4. Have students write an op-ed encouraging donations to a charity.
5. Have students do the giving game. I tell students I will donate $500 of my own money. They break into groups and make presentations defending the charity of their choice. I tell them not to use GiveWell charities because the work is already done for them. I then donate $500 to the best group’s choice.
P.S. Regarding funding, we can give the money to any other US college or university. We’ll have to figure out the mechanics—it may be that we can directly donate it to your school to use it, or, more likely, you’d have your class do it and we’d pay for students’ expenses.

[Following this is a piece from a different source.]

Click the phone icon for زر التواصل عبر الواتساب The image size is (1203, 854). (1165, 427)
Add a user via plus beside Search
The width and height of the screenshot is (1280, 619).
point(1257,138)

How do you think about the ‘demandingness of morality’ (i.e. what percentage of your income you should give; the amount of time you spend working on high-impact topics)? If you can meet your obligations of beneficence, what is the underlying principle or reason that explains where that falls?
What is your understanding on whether decision makers and the general public are more in favour of a political system which implies certain nice values (democracy implies all should have a political voice and can meaningfully contribute to policy discussions) versus being open to one that might limit participation in favour of efficacy?
I’m particularly curious as to whether you believe people are becoming more open to the latter in the context of technological developments and increasing complexity of prominent public policy issues which means that the layperson (myself include) is becoming less able to deeply understand and contribute to a wide variety of policy debates
My favorite book on human nature is The Elephant in the Brain by Simler and Hanson. I think they provide overwhelming evidence that people are mostly motivated by ignoble, self-centered motives. This explains why institutions are so dysfunctional or inefficient: Politics is not about policy, charity is not about helping, medicine is not about healing, education is not about learning. Once you read their book and see their evidence, you realize that people will generally do what sounds nice rather than what works. And this stuff is independent of, say, the political irrationality literature which says voters reason badly because politics is a commons.
The odd thing I find is that people are democratic but technocratic, while I am epistocratic but anti-technocratic. Like they want equal voting rights, but then concentrate power in the hands of bureaucrats with perverse incentives, while I want enlightened preference voting but unconcentrated power.
I knew EA was full of technocrats. Glad I left the movement before they started showing themselves. Oppression may be sustainable for a couple thousand years...but what about longtermism? What about human flourishing? This is just a run of the mill conservative take wrapped up in slightly fancier language. Why don’t we simply educate people and get money out of politics?
A lot of people seem to hate EA because they come convinced they know the solutions to this and that, but EA tells them those solutions don’t work and stuff they reject works.
For instance, if “neoliberal” means anything, it means kind of mixed economy with lots of liberal markets but with various regulations and welfare programs. Empirically, this seems to work better than anything else we’ve tried—by a lot! But lots of people want to reject that a priori and they hate how comfortable EAs are with doing what...works.